Kesinlikle haklısınız bilmemek ayıp değil! Ama söylemek öyle! Telefonla veya yüz yüze tüm ilişkilerde dürüstlük ilk planda yer alır. Bir öğretmen veya ebeveyn iseniz neyi bilip neyi bilmediğinizi kabul etmek ve bunu açıklıkla ifade etmek zorundasınız. Ama müşteriyle olan ilişkilerde durum böyle değil. Havada asılı “Bilmiyorum!” cümlesi sandığınızdan daha can sıkıcı olabilir. Müşteri konu ile ilgili bilgi kaynağını yani kurumu aramıştır, ona yanıt veren kurumdur insan değil.
“Sizin için bunu hızla araştırıp geri dönüş yapacağım”, “Size daha net bilgi verecek bir ekip arkadaşımla görüştüreceğim” şeklinde şık seçenekler yaratılabilir.

“Söyledim ya…”

İşte müşteri etkileşiminden tamamen çıkarılması gereken bir sözcük daha. İşin uzmanı olmanız gerekmez, herhangi bir iletişimin içinde size yönelik olarak bu sözcüğün kullanıldığını düşünün, ne hissediyorsunuz? İşte bu hissettiğinizi 10 ile çarparsanız müşterinin tepkisini daha iyi analiz edebilirsiniz. Herkesin aynı olmadığını müşteri ilişkileri takımınıza çok iyi anlatmanız gerekiyor. Bazı insanların çeşitli nedenlere bağlı olarak aynı soruyu tekrar sorma ihtimalleri var.
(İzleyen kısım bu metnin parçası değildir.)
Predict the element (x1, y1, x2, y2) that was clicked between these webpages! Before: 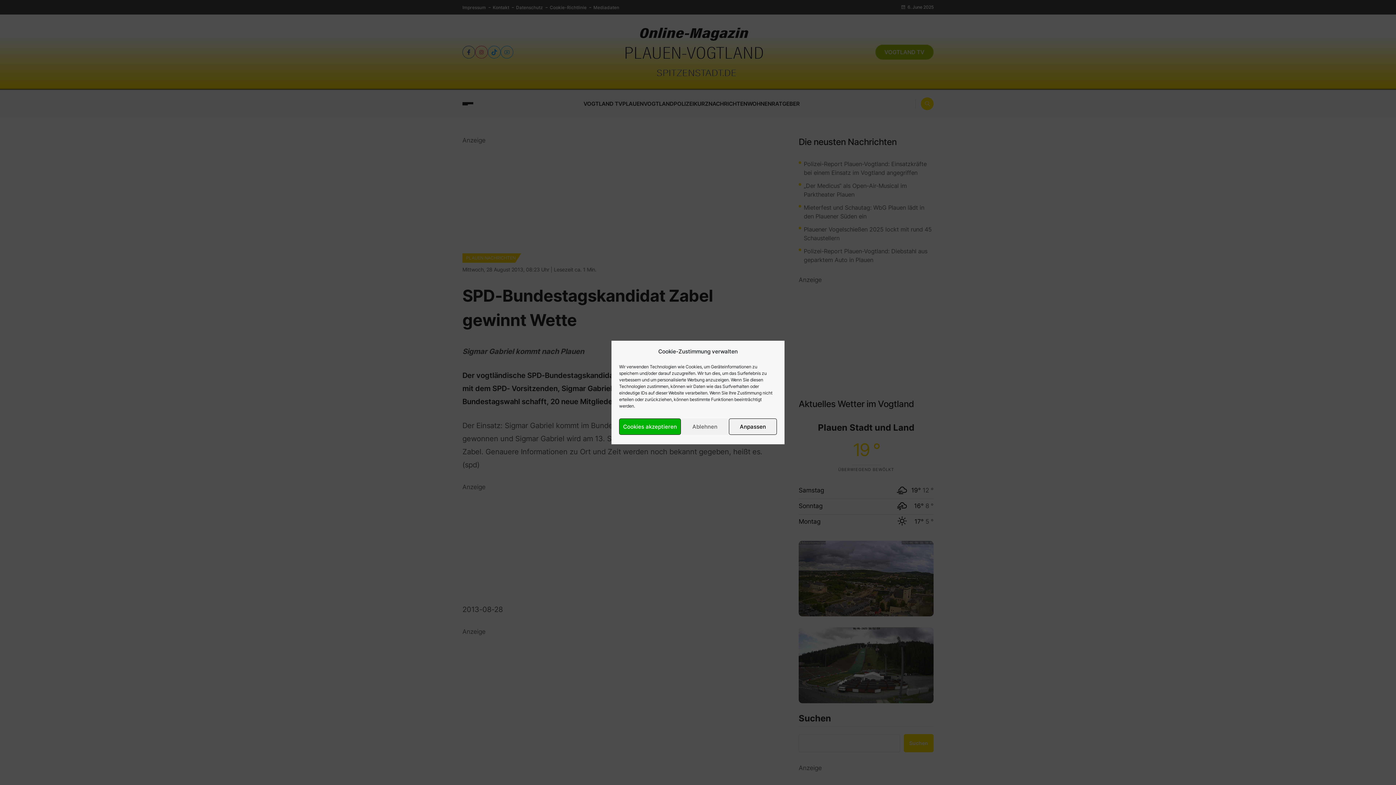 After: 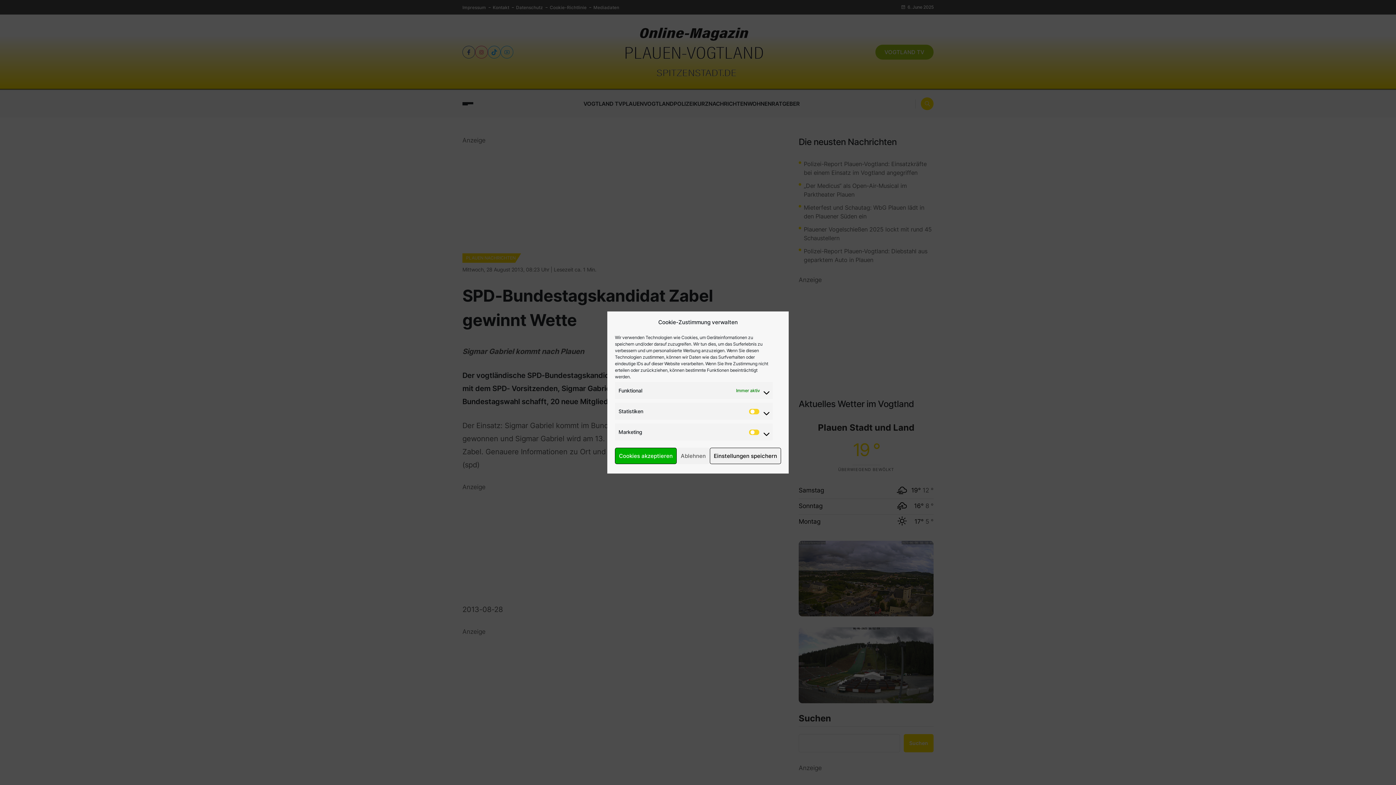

O ilk kez duyacak gibi yanıt bekliyorsa, lütfen siz de ilk kez söylüyormuş gibi yanıt verme sabrını gösterin. En çözümsüz anda “Az önce söylediğim gibi” diye başlayan nazik bir başlangıç yapılabilir.

“Mümkün değil!”

Ya da en bilinen adıyla imkânsız! Tanımı da şu: sana yardım etmek istemiyorum!  Bu durumda “mümkün değil” yapmak yerine, müşteriye yaptığı öneri için teşekkür etmek kesinlikle daha iyidir. Geribildirimleri için minnettar olduğunuzu ve ürün/hizmeti geliştirmek için önerilerinin ilgili departmana iletileceğini hissettirin. İletin de… İmkânsız diye bir şeyin kalmadığı bir yüzyılda yaşıyoruz!

“Mecbursunuz!”

En mecbur anda bile duymayı hiç sevmediğimiz sözcük! Ne iş yaparsak ve hangi yaşta olursak olalım. İletişim senaryolarınızın içinde asla olmasını istemediğiniz cümleler arasına bunu mutlak koyun. Sonunda yasal bir süreç başlayacak bile olsa, müşteri şapkası takan kimseye söylenemez. Emir vermek müşteri ilişkilerinin doğasına terstir, müşterilerinizi kazanmak istiyorsanız alçakgönüllülük göstermeniz gerekir. Öneriler sunabilir, çözüm yolları sıralayabilirsiniz. Kullanır veya kullanmaz, ama asla mecbur değildir.

“Bu benim işim değil”

Öyle olsa da olmasa da çok kaba bir cümle. Araştırmalara göre telefonla müşteri ilişkileri sırasında konuyla alakasız bir şey soran müşteri oranı yüzde 10 ila 15 arasında değişiyor. Yani işiniz olmayan bir soruya yanıt verme ihtimaliniz bu düzeyde. “Bu soru benim uzmanlığım alanında değil, sizi teknik birime aktarmam daha yararlı olabilir. Bağlamamı ister misin?”
Nasıl geldi kulağınıza?
Biz konuşarak anlaşırız ve dil her şeydir. Müşteri kayıp oranlarınızdaki sert düşüşlerin nedenlerini araştırırken, kullandığınız dili de izlemeye alın. İlginç cümleler duyacaksınız.